You need to use non-blocking reads and writes with select model servers. You're already using send, but you are using <handle> to read.

If you change this line $buf = <$rh>;

to $rh-recv( $buf, 100 ); your demo code will probably work.

However, that is only the first of the problems you will encounter for your application. The demo will only work because you responding to the inbound requests immediately. Once you start forwarding the queries to the DB, you will need to separate the receiving of the request from the sending of the response, otherwise all your clients will need to wait until the previous transaction completes.

You could issue the query immediately after the receive, and then go back to servicing the listener for a while until the database has the data available, and then send the response; but I'm unaware of any DBI method for polling a statement handle to determine if the data is available yet. POE does it using child processes and another pair of sockets or pipes.

I can see an analogous threads solution. You just make your connection to the DB in a separate thread, queue the inbound queries to it as they arrive, and the send back the response as they become available. By picking the responses off a second return queue, using $Q->pending or $Q->dequeue_nb you avoid blocking the server thread, thus ensuring you stay responsive to new requests.

The DB queries would be effectively serialised through the Q's, but then they would almost certainly be serialised at the DB end in anycase.
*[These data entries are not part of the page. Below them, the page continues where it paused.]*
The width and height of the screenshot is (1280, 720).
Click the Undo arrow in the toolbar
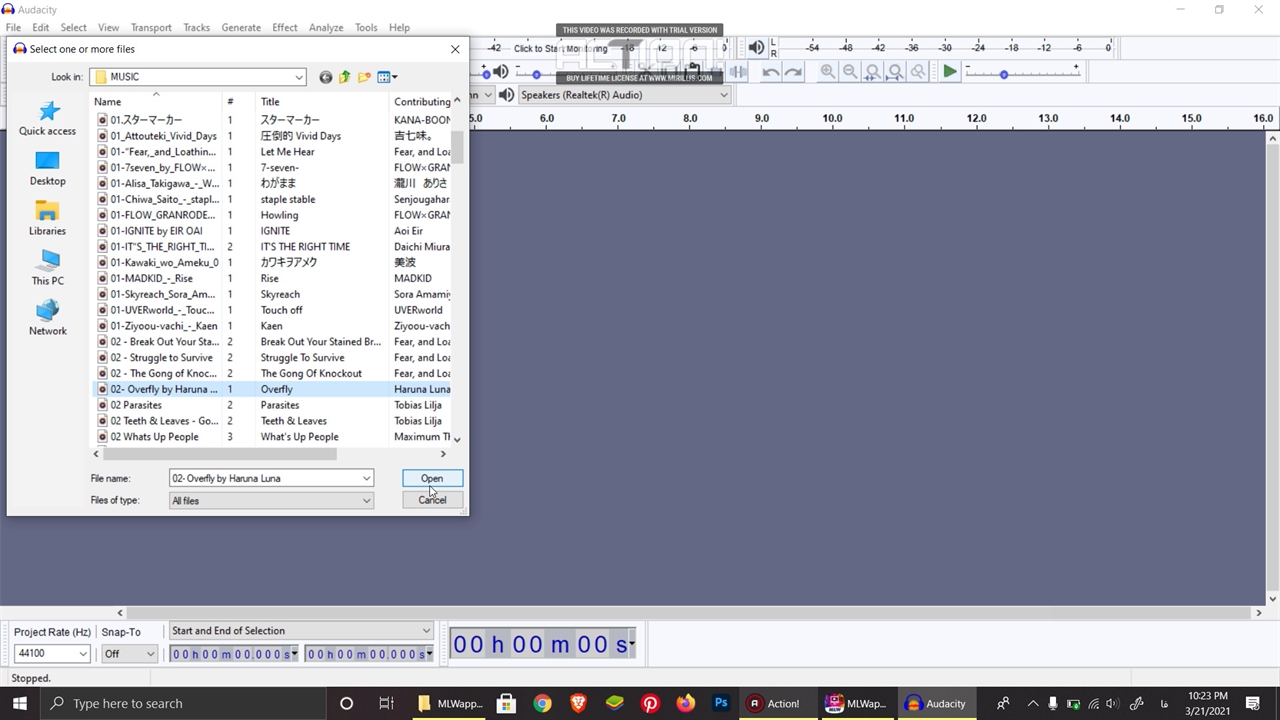point(770,72)
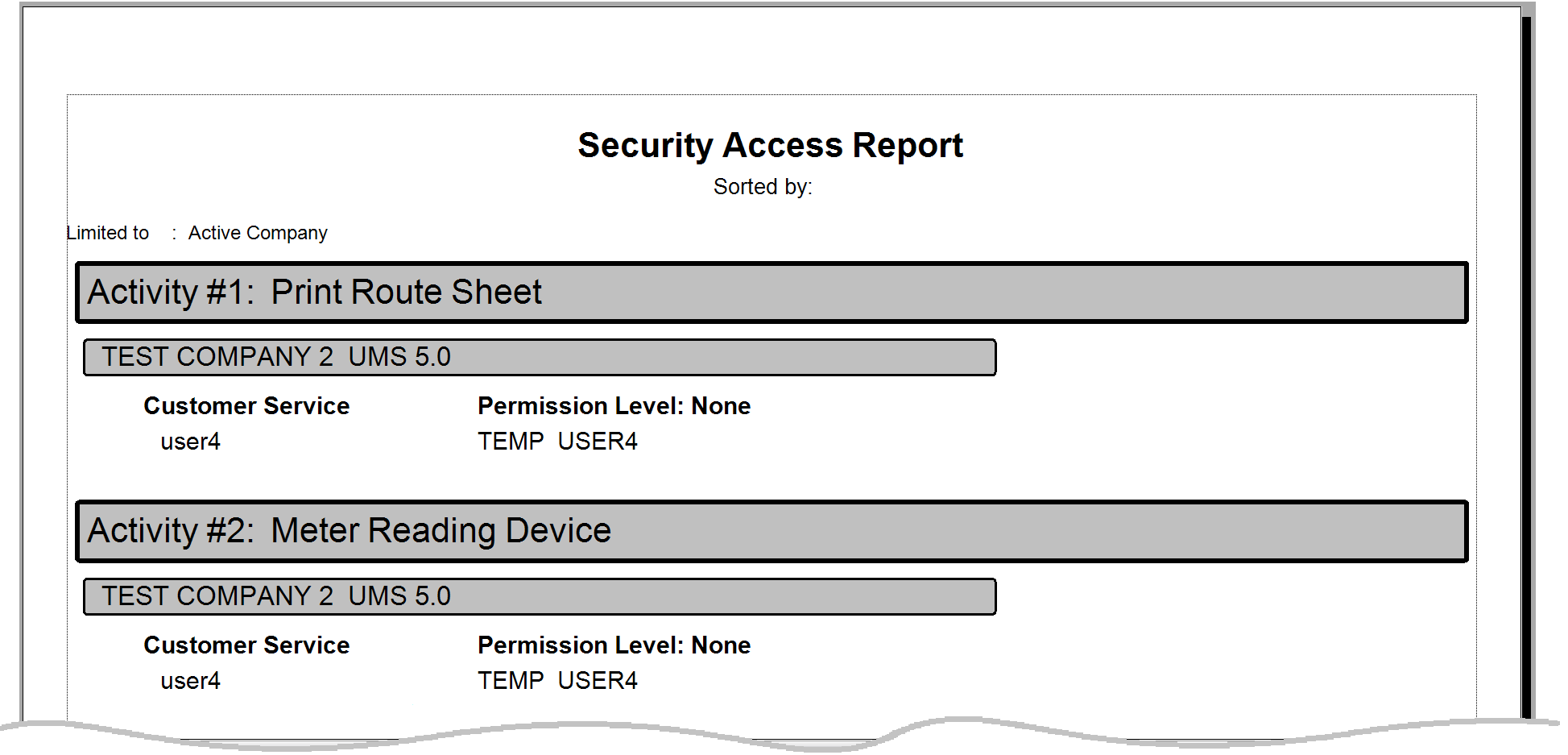Select the Sorted by label
The width and height of the screenshot is (1568, 755).
pos(763,187)
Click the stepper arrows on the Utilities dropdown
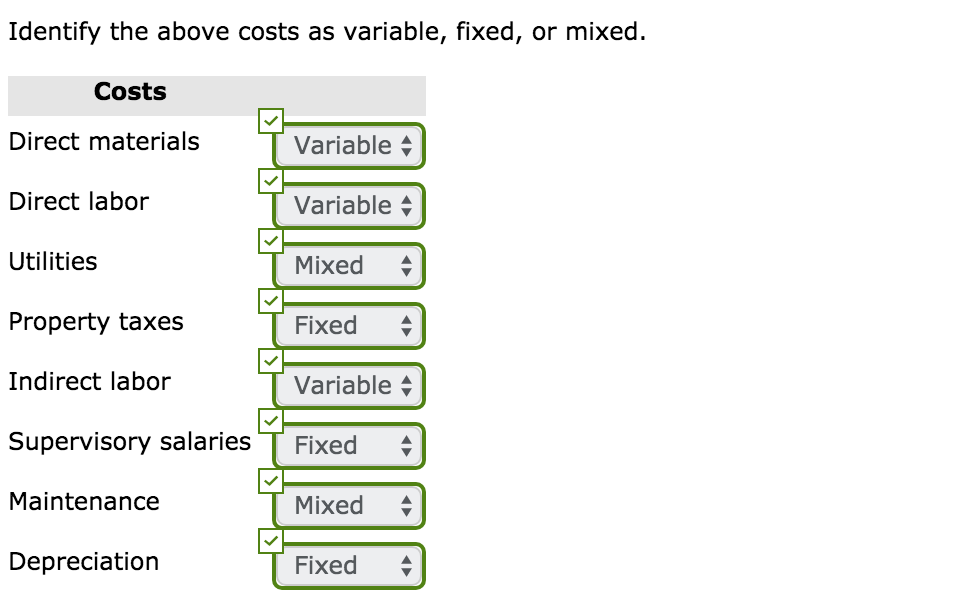Screen dimensions: 970x604 (407, 265)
Finally, as you mentioned above, you need to coordinate the requests and response. A simple mechanism is to use a hash to relate stringified socket handles to actual socket handles. Eg. (Untested)

sub DBthread {
   my( $Qin, $Qout ) = @_;
   my $dbh = DBI->create( ... );
   while( my( $tag, $request ) = split ' : ', $Qin->dequeue ) {
        my $sth = $dbh->prepare( $request );
        my $response = $sth->execute;
        $Qout->enqueue( "$tag : $response );
   }
}

my( $QtoDB, $QfromDB ) = map{ new Thread->Queue } 1 .. 2;
my $threadDB = threads->create( \&DBthread, $QtoDB, $QfromDB );
...
my $listener = new IO::Socket( .. );
my $sel = new IO::Select;
my $sel->add( $listener );

my %clients;

while( 1 ) {
    ...
    for my $fh ( $sel->can_read ) {
        if( $fh == $listener ) {
            my $client = $listener->accept;
            $sel->add( $client );
        }
        else {
            $fh->recv( $buf, 100 );
            ...
            $QtoDB->enqueue( "$fh : select something from somewhere" )
+;
            $clients{ $fh } = $fh;
        }

        while( $QfromDB->pending ) {
            my( $tag, $response ) = split ' : ', $QfromDB->dequeue;
            my $clientFH = $clients{ $tag };
            $clientFH->send( $response );
            $clientFH->shutdown( 2 );
            $sel->delete( $clientFH );
        }
    }
}
[download]

That's pretty much all you would need to stay responsive to new requests, and respond as quickly as the DB can service them. Two threads. No starting or stopping of threads or processes. No extra pipes or sockets to multiplex.

A more sophisticated design might seek to interleave the handling of requests and replies, but that's probably overkill.